• **DATASET CONTENT**:
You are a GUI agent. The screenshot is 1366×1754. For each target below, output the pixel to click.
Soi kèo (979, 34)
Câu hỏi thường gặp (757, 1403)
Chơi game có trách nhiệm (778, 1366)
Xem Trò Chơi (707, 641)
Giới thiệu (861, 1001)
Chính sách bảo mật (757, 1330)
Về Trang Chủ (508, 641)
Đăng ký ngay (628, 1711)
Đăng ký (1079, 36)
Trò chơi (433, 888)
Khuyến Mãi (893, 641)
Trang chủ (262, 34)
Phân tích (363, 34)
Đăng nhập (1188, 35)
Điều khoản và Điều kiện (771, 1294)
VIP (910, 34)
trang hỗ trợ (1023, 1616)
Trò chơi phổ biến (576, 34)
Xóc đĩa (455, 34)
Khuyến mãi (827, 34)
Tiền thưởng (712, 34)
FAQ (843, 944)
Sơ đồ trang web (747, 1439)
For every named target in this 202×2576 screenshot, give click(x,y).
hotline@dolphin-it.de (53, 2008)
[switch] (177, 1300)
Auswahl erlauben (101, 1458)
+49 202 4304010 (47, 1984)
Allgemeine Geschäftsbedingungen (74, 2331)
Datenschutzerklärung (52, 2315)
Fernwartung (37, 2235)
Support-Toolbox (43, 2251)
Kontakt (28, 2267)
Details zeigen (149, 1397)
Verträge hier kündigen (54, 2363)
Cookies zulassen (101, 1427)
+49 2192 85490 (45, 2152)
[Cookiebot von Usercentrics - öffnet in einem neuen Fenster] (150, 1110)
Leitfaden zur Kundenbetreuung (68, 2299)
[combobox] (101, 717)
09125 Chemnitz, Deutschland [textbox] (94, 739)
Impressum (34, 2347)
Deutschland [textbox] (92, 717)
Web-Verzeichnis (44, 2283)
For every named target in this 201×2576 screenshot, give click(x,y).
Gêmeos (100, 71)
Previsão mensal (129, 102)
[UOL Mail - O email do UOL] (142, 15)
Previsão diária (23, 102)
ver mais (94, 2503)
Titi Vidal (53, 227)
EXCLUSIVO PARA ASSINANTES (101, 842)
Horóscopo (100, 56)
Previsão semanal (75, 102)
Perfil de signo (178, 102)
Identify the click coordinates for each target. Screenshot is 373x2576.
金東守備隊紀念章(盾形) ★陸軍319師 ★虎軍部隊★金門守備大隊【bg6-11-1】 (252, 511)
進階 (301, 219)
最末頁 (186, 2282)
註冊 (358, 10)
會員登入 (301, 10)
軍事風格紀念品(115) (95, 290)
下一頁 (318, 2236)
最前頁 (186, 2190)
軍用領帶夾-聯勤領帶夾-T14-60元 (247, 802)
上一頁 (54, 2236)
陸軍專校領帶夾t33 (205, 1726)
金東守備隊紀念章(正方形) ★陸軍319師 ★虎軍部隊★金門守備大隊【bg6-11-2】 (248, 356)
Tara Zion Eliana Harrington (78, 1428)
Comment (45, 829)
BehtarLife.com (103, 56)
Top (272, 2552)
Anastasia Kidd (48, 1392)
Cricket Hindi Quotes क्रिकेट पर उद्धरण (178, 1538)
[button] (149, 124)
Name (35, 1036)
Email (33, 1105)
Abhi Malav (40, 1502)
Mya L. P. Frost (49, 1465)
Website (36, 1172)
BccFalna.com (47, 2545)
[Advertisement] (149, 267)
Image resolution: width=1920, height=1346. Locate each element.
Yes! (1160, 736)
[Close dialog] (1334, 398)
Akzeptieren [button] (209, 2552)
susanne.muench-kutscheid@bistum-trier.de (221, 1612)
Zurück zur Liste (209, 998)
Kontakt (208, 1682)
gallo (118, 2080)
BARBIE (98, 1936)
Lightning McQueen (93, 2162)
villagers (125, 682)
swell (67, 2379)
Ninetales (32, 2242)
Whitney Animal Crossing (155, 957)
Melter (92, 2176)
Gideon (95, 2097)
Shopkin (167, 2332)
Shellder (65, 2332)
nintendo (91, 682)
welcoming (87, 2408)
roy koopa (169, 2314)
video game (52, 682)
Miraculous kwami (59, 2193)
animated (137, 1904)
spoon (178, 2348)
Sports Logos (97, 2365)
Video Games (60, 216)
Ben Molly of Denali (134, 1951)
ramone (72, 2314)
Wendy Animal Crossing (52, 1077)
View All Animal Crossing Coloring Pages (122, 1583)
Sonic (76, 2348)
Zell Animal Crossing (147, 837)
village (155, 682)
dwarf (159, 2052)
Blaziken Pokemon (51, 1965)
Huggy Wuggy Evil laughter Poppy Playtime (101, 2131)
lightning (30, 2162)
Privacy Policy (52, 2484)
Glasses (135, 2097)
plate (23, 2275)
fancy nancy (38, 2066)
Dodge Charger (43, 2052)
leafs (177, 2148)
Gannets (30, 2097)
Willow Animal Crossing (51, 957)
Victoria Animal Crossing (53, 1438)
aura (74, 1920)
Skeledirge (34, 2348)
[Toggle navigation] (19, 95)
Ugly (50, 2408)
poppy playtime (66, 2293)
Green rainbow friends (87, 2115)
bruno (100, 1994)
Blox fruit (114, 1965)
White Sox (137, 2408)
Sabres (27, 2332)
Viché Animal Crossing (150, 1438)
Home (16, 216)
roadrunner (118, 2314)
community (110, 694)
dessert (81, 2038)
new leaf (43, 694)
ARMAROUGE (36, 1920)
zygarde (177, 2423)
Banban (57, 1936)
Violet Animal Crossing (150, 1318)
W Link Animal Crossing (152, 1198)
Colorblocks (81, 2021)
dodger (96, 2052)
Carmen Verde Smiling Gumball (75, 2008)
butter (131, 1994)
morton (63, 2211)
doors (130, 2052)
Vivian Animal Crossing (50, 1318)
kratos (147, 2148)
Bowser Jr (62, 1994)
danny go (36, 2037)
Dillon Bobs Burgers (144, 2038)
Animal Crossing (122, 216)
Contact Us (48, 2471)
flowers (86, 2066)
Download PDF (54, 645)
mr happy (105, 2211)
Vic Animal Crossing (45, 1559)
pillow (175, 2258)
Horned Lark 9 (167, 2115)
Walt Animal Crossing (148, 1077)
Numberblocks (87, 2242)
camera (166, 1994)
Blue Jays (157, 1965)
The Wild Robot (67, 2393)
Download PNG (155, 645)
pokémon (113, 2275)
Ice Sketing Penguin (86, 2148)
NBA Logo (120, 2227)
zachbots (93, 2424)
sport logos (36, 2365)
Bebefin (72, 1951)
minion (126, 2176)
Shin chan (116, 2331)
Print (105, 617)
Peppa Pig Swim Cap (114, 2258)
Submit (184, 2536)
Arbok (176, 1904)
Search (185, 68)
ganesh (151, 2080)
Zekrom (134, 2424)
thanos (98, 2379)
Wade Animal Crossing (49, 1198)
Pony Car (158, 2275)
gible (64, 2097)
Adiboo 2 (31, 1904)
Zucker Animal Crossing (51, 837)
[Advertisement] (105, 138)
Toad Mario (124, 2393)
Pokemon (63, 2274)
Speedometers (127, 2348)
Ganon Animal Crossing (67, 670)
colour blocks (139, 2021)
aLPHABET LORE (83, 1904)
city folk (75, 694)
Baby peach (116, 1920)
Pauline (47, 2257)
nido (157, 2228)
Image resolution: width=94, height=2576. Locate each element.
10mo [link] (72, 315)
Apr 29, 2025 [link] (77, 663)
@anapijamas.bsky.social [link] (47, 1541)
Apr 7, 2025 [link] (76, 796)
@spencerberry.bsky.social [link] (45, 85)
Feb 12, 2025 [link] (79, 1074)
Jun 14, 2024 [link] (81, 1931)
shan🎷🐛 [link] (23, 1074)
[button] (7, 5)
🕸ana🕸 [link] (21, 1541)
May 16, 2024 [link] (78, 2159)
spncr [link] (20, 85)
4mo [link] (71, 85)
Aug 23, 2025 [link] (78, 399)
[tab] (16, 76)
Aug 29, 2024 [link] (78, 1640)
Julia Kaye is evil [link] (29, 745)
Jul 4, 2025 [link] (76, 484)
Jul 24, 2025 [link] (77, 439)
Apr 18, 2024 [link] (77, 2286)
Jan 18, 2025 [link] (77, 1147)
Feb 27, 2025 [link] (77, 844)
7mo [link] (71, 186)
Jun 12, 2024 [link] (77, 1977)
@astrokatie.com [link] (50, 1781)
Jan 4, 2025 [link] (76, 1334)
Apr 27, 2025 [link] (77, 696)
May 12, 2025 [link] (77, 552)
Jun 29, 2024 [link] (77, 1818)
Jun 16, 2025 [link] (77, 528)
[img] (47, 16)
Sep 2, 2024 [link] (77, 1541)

• **WHAT YOU ARE ASKED TO DO**: Repeat exactly the lines above from the one with "Chính sách bảo mật (757, 1330)" up to and including the one with "hotline@dolphin-it.de (53, 2008)". No other line belongs in the reply.

• **ANSWER BOX**:
Chính sách bảo mật (757, 1330)
Về Trang Chủ (508, 641)
Đăng ký ngay (628, 1711)
Đăng ký (1079, 36)
Trò chơi (433, 888)
Khuyến Mãi (893, 641)
Trang chủ (262, 34)
Phân tích (363, 34)
Đăng nhập (1188, 35)
Điều khoản và Điều kiện (771, 1294)
VIP (910, 34)
trang hỗ trợ (1023, 1616)
Trò chơi phổ biến (576, 34)
Xóc đĩa (455, 34)
Khuyến mãi (827, 34)
Tiền thưởng (712, 34)
FAQ (843, 944)
Sơ đồ trang web (747, 1439)
For every named target in this 202×2576 screenshot, give click(x,y).
hotline@dolphin-it.de (53, 2008)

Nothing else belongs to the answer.